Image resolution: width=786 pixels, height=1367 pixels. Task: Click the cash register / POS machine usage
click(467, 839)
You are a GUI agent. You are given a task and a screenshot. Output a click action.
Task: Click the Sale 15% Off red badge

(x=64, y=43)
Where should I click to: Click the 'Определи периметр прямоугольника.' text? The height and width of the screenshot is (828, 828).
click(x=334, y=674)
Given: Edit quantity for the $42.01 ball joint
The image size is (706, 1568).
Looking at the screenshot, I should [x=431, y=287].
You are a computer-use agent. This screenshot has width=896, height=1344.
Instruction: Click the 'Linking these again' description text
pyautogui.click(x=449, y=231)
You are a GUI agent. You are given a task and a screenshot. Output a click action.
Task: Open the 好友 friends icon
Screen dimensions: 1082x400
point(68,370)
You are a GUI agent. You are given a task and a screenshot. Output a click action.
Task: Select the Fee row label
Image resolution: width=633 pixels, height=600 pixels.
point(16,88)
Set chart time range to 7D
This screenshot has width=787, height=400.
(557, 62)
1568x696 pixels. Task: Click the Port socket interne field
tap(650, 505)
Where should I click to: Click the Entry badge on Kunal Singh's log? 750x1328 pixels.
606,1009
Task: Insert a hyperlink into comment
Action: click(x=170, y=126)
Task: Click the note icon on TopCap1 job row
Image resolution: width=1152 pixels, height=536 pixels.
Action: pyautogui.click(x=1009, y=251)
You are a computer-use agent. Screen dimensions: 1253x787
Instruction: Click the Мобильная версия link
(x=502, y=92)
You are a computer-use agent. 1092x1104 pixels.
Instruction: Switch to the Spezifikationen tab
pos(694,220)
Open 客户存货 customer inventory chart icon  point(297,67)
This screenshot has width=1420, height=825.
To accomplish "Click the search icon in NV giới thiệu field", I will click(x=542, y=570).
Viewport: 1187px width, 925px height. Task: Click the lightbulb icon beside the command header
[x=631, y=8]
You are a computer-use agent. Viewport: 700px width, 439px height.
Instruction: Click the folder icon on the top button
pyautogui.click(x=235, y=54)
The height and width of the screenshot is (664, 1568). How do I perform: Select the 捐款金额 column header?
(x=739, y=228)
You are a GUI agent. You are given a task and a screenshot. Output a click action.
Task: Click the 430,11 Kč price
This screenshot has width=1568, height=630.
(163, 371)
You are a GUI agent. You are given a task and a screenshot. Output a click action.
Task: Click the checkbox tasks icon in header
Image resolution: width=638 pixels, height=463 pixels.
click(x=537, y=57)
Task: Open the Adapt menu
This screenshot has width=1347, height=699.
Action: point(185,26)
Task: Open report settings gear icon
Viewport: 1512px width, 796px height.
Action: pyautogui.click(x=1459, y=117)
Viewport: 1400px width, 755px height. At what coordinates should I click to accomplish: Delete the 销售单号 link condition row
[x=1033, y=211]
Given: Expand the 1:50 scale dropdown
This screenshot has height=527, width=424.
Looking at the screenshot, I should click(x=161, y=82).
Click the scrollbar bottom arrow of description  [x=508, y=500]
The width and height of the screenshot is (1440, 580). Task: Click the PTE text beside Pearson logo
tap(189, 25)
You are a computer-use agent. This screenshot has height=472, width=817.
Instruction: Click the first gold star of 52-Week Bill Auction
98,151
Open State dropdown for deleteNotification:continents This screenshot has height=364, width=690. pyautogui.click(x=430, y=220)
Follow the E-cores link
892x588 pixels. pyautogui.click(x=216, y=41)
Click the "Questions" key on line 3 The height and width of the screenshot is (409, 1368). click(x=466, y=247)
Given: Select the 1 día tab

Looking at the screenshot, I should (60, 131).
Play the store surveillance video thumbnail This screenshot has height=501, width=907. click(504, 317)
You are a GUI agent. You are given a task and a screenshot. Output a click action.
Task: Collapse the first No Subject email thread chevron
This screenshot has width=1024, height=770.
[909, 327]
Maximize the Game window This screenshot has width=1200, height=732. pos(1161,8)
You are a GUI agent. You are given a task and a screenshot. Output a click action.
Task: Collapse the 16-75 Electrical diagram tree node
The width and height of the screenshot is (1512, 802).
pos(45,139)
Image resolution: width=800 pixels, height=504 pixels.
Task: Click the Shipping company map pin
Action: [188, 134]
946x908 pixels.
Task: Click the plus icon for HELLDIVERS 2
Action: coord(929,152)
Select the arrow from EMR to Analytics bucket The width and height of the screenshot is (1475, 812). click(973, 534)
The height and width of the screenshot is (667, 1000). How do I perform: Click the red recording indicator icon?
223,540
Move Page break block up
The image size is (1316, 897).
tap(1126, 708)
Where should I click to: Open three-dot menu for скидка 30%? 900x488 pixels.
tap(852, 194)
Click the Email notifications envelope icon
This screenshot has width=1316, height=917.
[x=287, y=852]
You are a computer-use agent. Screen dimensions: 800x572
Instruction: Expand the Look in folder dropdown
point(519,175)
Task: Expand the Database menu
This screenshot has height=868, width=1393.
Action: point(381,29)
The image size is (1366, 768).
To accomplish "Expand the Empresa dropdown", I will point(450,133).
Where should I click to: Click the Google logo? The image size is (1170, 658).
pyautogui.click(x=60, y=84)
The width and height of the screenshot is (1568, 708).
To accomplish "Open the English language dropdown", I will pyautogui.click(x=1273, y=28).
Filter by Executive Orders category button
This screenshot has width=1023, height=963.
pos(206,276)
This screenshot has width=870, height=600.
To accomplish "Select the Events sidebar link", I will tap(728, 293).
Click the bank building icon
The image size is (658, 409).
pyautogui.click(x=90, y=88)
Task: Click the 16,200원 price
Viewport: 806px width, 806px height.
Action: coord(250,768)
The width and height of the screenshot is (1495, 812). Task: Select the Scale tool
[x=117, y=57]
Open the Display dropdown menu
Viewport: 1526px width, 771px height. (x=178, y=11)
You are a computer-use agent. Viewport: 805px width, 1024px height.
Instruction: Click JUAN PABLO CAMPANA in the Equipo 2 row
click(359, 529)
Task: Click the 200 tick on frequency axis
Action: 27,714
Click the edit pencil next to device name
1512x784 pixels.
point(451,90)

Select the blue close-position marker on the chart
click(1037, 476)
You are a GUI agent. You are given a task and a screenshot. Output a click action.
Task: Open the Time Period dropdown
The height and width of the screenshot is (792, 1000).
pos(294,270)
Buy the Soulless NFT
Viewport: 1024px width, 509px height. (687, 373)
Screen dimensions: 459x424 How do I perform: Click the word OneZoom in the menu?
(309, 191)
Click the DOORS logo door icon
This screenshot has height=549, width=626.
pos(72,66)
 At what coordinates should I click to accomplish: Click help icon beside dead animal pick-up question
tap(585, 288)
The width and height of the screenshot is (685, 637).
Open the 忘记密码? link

* _What is needed_
The lines to copy are those in the listing that contain "arrow".

* _Output_
Click the scrollbar bottom arrow of description  [x=508, y=500]
Select the arrow from EMR to Analytics bucket The width and height of the screenshot is (1475, 812). click(973, 534)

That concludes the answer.